◆ TEXTE EXTRAIT
################

Entraîneure nationale, Christine Gossé nous invite à découvrir son quotidien avec les équipes féminines d’aviron

23 janvier 2021

À l’occasion de l’opération « Sport Féminin Toujours » lancée par le ministère des Sports et le CSA, Femix’Sports s’associe au nouveau média digital ÀBLOCK! pour mettre en lumière les métiers de la sphère sportive, ces métiers à féminiser d’urgence pour davantage d’équité et d’équilibre dans cet univers encore trop masculin. 10 métiers, 10 femmes, 10 témoignages.

 

 

Médaillée olympique d’aviron, aujourd’hui responsable des équipes de France féminines d’aviron Élite et U23 ainsi que du Pôle France à l’INSEP, elle a sauté du bateau pour atterrir sur le ponton depuis lequel elle coache son équipe de France féminine. Passée par l’entraînement des équipes masculines et les plus grandes compétitions internationales, Christine Gossé ne lâche jamais les rames, que ce soit pour gagner un podium ou pour offrir de meilleures conditions à ses athlètes. Un capitaine de choc à suivre !

################

◆ EXERCICES À TRAITER
(a) D'après le texte extrait, de quelles équipes Christine Gossé est-elle aujourd'hui responsable ?
(b) Rédigez la suite du texte sur Christine Gossé, en partant de sa dernière phrase.

◆ EXTRAIT DE DONNÉES
################

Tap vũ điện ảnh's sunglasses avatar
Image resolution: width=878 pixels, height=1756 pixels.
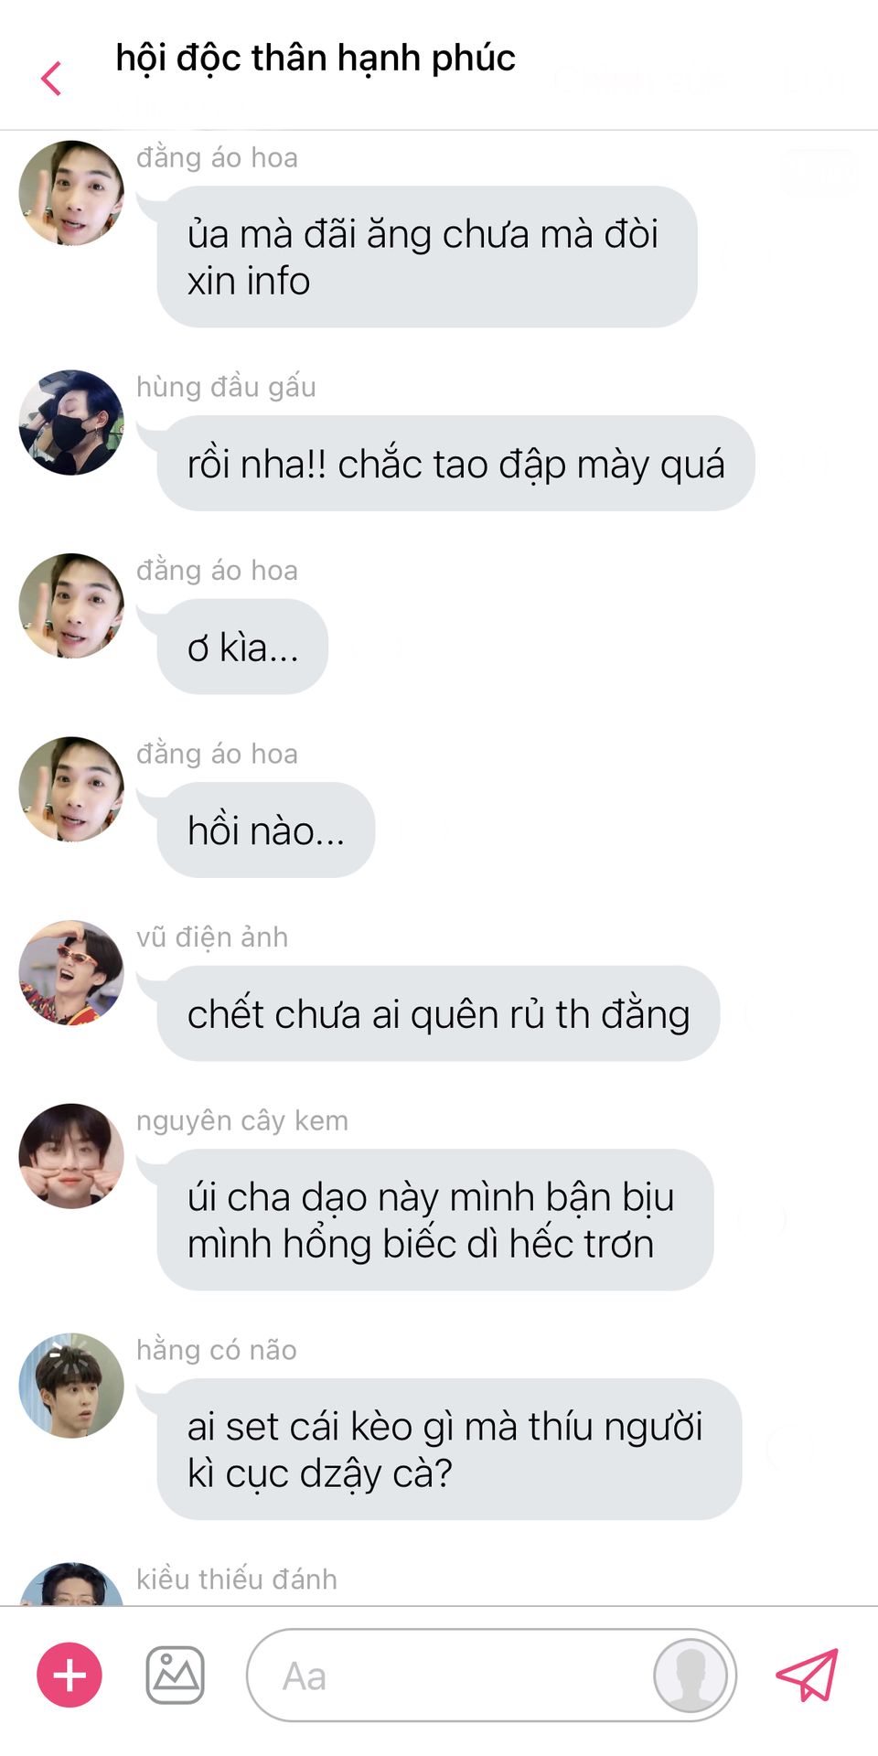click(x=71, y=972)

################

◆ RÉPONSES DANS L'ORDRE
(a) Elle est responsable des équipes de France féminines d'aviron Élite et U23 ainsi que du Pôle France à l'INSEP.

(b)
« J’ai commencé l’aviron par hasard, en benjamine, à l’âge de 11/12 ans. Ça m’a tout de suite plu car on était en extérieur, on vivait les saisons… Très vite aussi, j’ai aimé les compétitions, j’ai ça au fond de moi, l’âme d’une gagnante ! À force de sacrés coups de rame, je me suis retrouvée médaillée aux Championnats du monde junior. À 19 ans, en 1984, j’étais aux Jeux Olympiques d’été de Los Angeles puis à ceux de Séoul en 1988, ceux de Barcelone en 1992 où on se classe quatrième après une course de folie dans laquelle, 100 mètres avant la ligne d’arrivée, nous étions deuxièmes… J’ai terminé, à 32 ans, avec une médaille de bronze, en 1996, à Atlanta.

 

Durant les quatre dernières années de ma carrière sportive, j’étais institutrice, je faisais des remplacements car je ne pouvais pas avoir une classe à l’année. Ça a été une période fatigante, mais hyper enrichissante, à osciller entre différents niveaux d’âges, de la maternelle au CM2. Lorsque j’ai arrêté ma carrière sportive, j’ai trouvé dommage de ne pas capitaliser sur mon expérience, la transmission des savoirs et ma passion de l’aviron. Je suis donc sortie du bateau mais pour monter en canot moteur… J’ai alors passé le concours du professorat de sport et j’ai démissionnée de l’Éducation nationale pour intégrer le ministère des Sports. J’ai entraîné l’équipe de France junior pendant trois ans et nous avons été les premières médaillées d’or aux Championnats du monde junior en 1999. Je suis ensuite passée chez les seniors en 2000, puis de 2001 à 2004, j’ai entraîné les élites femmes pour les JO d’Athènes avec un résultat prometteur de septième place.

 

Entre 2005 et 2012, j’ai aussi entraîné l’équipe de France masculine et notamment l’équipe olympique à partir de 2007 (ils feront troisième) jusqu’à Londres en 2012 où ça s’est malheureusement terminé sur un échec de performance.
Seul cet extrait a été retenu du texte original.